FWIW- I have a 1800 sq/ft, 2 story house, avg insulation, on a hill in northern Maine. 3 teens. A fair amount of DHW use. I have 820 gals of storage. Nights like tonight, slightly below zero, I start a fire and fill the boiler again, but only half a load. I find it easier to refill than do two fires a day. During the "polar vortex", or what we call january winter, I did do a couple of am and pm fires for a few days.

And i don't have an issue with smoke rollout, fill whenever. Above zero nights and mid 20's during the day, I start a fire and that wll do it. What i'm getting at, do you need 2000 gals of storage?

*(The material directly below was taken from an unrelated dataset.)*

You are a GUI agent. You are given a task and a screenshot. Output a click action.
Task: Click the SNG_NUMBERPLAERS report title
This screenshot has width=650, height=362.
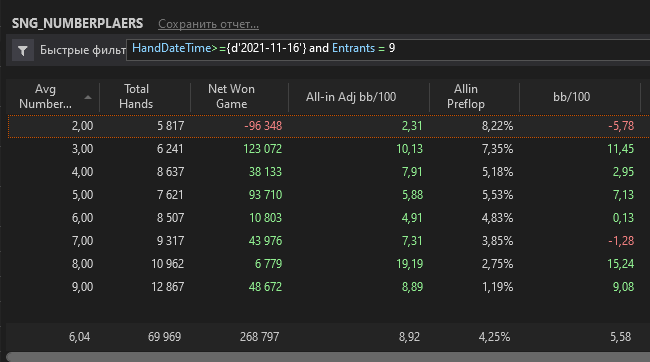78,23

And yes, you can't have too much storage. 

One fire box full of wood will fill my storage pretty good. In the summer, i get 4 sometimes 5 days of DHW. Thats on one firebox full of wood. Light it and don't have to go back to the boiler room for 4 days.

I have a boiler rated for 102,000 btu's. I would follow henfruits recommendation on size of boiler for that much storage.  I kind of got off topic.


----------



## huffdawg (Jan 29, 2014)

I have  a 1200 gals. of storage  and  40kw boiler  I definately wouldn't mind having a 60 kw.     The 40 works good but the 60 would definitely cut out  a few  loadings.  with 2000 gals I would use a 60kw or you will be loading your boiler a lot.


----------



## jebatty (Jan 30, 2014)

2000 gallons of storage is not too much for a 60kw boiler. The firebox is large enough to handle a single load of wood and you can walk away and have the storage perform two very important functions.

Storage, aka accumulator, performs two important functions: 1) a buffer to absorb normal burn btu's during so that the boiler does not idle, which improves efficiency and as a side benefit makes it really easy and simple to properly operate the boiler, and 2) storage to accumulate btu's in excess of demand to then supply demand between burn periods.

I believe #1 is nearly an essential function. Being able to load the firebox full and walk away, knowing that the boiler will not idle because the storage has the capacity to take the excess btu's, makes a cord wood boiler operation just about as automatic as it can be, unless you have an automatic wood loader and a modulating boiler. This is the primary function served by 1600 gal of storage for a Froling FHF-L50 boiler at Deep Portage. To make loading to avoid idling as simple as possible, all that is needed is a temp monitor that provides middle of storage temperature, and then with experience or by calculation, knowing that if that temperature is X degrees F or less, you can load the boiler and walk away.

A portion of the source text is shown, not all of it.